Search the data below for the line containing "[Twitter] (490, 14)", then please set down that line and all remaining ones exactly as written.

* _SOURCE MATERIAL_
*****

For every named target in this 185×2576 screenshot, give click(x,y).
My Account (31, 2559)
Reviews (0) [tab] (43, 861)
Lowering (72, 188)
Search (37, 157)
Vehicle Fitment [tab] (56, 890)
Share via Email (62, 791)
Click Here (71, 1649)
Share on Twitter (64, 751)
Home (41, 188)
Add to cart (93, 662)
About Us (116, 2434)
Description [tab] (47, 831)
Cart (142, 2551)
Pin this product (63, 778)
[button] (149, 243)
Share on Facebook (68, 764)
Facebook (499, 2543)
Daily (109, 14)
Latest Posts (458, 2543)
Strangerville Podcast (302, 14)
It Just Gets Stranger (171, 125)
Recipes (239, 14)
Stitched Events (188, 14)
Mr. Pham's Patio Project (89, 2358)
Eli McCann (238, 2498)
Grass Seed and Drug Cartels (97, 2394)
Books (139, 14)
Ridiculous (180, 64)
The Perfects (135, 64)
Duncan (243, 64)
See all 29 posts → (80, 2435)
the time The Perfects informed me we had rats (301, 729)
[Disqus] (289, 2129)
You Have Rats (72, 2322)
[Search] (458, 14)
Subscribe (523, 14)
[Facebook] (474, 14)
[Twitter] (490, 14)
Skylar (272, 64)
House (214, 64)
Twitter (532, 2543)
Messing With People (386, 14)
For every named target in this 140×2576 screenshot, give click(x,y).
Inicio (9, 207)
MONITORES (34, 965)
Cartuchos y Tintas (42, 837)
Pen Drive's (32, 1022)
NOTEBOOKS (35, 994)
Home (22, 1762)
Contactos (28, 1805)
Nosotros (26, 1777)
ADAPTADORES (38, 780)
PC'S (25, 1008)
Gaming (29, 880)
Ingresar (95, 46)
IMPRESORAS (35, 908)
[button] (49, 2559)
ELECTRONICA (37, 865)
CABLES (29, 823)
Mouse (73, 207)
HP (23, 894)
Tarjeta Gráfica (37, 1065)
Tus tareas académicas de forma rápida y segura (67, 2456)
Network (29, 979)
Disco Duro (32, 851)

*****

* _ANSWER FOR THIS EXERCISE_
[Twitter] (490, 14)
Skylar (272, 64)
House (214, 64)
Twitter (532, 2543)
Messing With People (386, 14)
For every named target in this 140×2576 screenshot, give click(x,y).
Inicio (9, 207)
MONITORES (34, 965)
Cartuchos y Tintas (42, 837)
Pen Drive's (32, 1022)
NOTEBOOKS (35, 994)
Home (22, 1762)
Contactos (28, 1805)
Nosotros (26, 1777)
ADAPTADORES (38, 780)
PC'S (25, 1008)
Gaming (29, 880)
Ingresar (95, 46)
IMPRESORAS (35, 908)
[button] (49, 2559)
ELECTRONICA (37, 865)
CABLES (29, 823)
Mouse (73, 207)
HP (23, 894)
Tarjeta Gráfica (37, 1065)
Tus tareas académicas de forma rápida y segura (67, 2456)
Network (29, 979)
Disco Duro (32, 851)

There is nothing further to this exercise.